Le contrat d’agent commercial est souvent utilisé pour développer l’activité d’une entreprise. En fin de contrat, l ’agent commercial a droit à une indemnité destinée à compenser le préjudice subi en raison de la cessation.
Pour rappel, l’article L 134-13, 1°du code de commerce prévoit que l’agent commercial perd cette indemnité quand il a commis une faute grave. Dans un arrêt du 16 novembre 2022, la Cour de cassation remet ce principe en cause.
Nous vous en expliquons les tenants et aboutissants de ce revirement de jurisprudence.
La jurisprudence de la Cour de justice de l’Union européenne relative à l’agent commercial
La Cour de cassation a adopté une nouvelle posture en estimant que l’agent commercial qui commet une faute grave en cours de contrat, mais découverte après la rupture contractuelle n’est pas privé de son droit à indemnité puisque la faute n’a pas provoqué la rupture (Com. 16 nov. 2022, n° 21-17.423 P).
Si ce changement d’attitude ne surprend pas, c’est que la Cour de cassation ne fait que s’aligner sur la jurisprudence de la Cour de justice de l’Union européenne (CJUE).
Les textes clés du raisonnement sont les articles 17 et 18 de la directive européenne 86/653/CEE (Cons. CE, dir. 86/653/CEE, 18 déc. 1986, relative à la coordination des droits des États membres concernant les agents commerciaux indépendants).
Conformément à l’article 18 de la directive, la Cour de justice européenne considère que lorsque le mandant découvre la faute de l’agent commercial qu’après la rupture du contrat, l’indemnité de résiliation lui reste due, même en cas de faute grave (CJUE 28-10-2010 aff. 203/09 : RJDA 2/11 n° 136).
L’arrêt de la Cour de cassation vient s’aligner sur cette position.
Une faute grave de l’agent commercial
Pour rappel, l’article L.134-13 du Code de commerce permet une rupture d’un contrat d’agent commercial sans indemnité de fin de contrat en cas de faute grave.
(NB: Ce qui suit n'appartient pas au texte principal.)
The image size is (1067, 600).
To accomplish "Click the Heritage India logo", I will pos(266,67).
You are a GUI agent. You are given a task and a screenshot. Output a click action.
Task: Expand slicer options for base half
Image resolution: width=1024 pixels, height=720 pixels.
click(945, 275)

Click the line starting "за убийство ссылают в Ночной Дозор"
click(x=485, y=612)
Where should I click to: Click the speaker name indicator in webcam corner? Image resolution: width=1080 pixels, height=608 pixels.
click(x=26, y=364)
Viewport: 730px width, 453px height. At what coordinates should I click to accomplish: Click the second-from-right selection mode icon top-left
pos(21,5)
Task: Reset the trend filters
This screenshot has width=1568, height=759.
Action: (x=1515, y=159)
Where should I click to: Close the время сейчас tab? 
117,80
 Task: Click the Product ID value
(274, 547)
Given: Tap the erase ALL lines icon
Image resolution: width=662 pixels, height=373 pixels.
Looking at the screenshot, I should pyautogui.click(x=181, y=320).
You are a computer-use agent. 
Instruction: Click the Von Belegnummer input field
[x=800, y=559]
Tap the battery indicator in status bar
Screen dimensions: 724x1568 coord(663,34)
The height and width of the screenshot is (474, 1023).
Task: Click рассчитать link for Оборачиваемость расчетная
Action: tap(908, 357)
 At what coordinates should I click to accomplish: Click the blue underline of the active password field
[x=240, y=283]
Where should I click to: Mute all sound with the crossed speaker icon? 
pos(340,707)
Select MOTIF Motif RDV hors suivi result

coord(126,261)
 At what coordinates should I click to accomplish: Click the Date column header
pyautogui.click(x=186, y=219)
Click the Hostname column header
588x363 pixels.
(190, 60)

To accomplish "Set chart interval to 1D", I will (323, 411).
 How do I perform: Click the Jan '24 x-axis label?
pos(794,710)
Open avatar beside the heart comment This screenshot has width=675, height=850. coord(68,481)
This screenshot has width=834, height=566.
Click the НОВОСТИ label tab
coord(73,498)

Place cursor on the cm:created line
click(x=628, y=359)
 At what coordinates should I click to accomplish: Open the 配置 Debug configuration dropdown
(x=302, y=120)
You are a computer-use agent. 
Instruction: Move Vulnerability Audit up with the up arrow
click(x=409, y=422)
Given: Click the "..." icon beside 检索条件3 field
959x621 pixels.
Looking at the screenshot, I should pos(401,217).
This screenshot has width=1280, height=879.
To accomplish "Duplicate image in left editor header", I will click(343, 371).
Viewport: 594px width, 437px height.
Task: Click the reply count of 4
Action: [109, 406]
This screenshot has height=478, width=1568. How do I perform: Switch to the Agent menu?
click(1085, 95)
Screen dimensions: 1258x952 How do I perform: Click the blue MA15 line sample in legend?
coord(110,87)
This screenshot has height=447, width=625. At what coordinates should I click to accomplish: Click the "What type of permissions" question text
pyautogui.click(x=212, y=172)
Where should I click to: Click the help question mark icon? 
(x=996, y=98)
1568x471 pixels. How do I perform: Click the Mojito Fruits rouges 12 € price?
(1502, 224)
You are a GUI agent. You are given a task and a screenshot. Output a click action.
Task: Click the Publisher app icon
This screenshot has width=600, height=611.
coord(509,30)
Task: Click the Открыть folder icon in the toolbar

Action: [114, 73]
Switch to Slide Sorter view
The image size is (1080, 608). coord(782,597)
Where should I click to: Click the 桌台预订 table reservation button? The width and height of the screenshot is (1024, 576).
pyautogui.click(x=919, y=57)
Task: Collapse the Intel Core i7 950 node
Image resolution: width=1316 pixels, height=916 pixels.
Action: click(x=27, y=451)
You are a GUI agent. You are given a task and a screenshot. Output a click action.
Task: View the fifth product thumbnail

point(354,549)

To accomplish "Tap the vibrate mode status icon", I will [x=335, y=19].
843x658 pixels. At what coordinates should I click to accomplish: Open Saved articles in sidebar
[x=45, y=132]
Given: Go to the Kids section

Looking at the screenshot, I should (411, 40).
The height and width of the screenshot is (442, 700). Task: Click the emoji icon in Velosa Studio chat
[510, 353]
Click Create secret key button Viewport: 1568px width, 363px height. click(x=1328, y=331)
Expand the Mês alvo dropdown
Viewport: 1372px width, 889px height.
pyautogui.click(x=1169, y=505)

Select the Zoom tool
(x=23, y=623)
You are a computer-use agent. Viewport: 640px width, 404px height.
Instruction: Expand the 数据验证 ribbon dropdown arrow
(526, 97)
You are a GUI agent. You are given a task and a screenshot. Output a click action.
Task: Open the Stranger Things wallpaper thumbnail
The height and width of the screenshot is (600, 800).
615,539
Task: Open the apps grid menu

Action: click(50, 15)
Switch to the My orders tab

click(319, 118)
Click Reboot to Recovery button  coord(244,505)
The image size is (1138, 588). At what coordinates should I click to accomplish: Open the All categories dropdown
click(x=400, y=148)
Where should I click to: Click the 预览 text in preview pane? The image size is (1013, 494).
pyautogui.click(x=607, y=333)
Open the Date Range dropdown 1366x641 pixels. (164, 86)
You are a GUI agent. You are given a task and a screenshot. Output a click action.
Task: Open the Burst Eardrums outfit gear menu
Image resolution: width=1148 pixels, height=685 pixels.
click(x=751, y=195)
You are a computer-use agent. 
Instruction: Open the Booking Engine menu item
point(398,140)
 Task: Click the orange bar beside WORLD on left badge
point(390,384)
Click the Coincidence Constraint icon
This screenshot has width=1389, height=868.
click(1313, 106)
Selon la Cour de cassation, la faute grave est celle : « qui porte atteinte à la finalité commune du mandat d’intérêt commun et rend impossible le maintien du lien contractuel » (Cass. com., 15 octobre 2002, n° 00-18.122).
Cette définition floue a été précisée dans d’autres arrêts. C’est ainsi que le fait de prospecter la clientèle pour un concurrent sans en avoir avisé préalablement le mandant a été considéré comme une faute grave. La Cour de cassation a également qualifié de grave la faute consistant à faire preuve d’une inertie complète dans le travail de prospection en ne répondant aux demandes du mandant, obligeant l’entreprise à pallier les carences de l’agent au moyen de renforts.
En l’espèce, il s’agissait de la violation d’une clause interdisant la vente de produits d’un concurrent. Il est fréquent que les fautes, et notamment la violation d’une clause de non-concurrence soit découvert postérieurement à la rupture du contrat.
La Cour d’appel avait rejeté la demande en indemnisation de l’agent commercial étant donné que les manquements graves commis par l’agent commercial découvert postérieurement à la rupture des relations contractuelles, étaient de nature à priver l’agent commercial de son droit à indemnité.
La Cour d’appel faisait application de la jurisprudence constante (Com., 1er juin 2010, pourvoi n° 09-14.115 ; Com., 24 novembre 2015, pourvoi n° 14-17.747 ; Com., 19 juin 2019, pourvoi n° 18-11.727).
Toutefois, cette position était contraire à l’article 18 de la directive précitée et donc en contrariété avec la jurisprudence de la CJUE. Ainsi, la Cour de cassation a modifié sa position.
Première application par la Cour de cassation de la nouvelle jurisprudence
C’est au visa de l’article 18 de la directive précitée et de la jurisprudence de la CJUE, que la cour de cassation a décidé que :
« il apparaît nécessaire de modifier la jurisprudence de cette chambre et de retenir désormais que l’agent commercial qui a commis un manquement grave, antérieurement à la rupture du contrat, dont il n’a pas été fait état dans la lettre de résiliation et a été découvert postérieurement à celle-ci par le mandant, de sorte qu’il n’a pas provoqué la rupture, ne peut être privé de son droit à indemnité. »
Ainsi, la Cour de cassation estime que, quand la rupture du contrat d’agence commercial ne résulte pas de la faute grave de l’agent, et que les manquements de celui-ci sont découvert postérieurement, l’indemnité de fin de contrat reste due.
C´est sans attendre que la Cour de cassation a mis en œuvre le revirement jurisprudentiel à travers un autre arrêt du même jour (Com. 16 novembre 2022, n°21-10.126).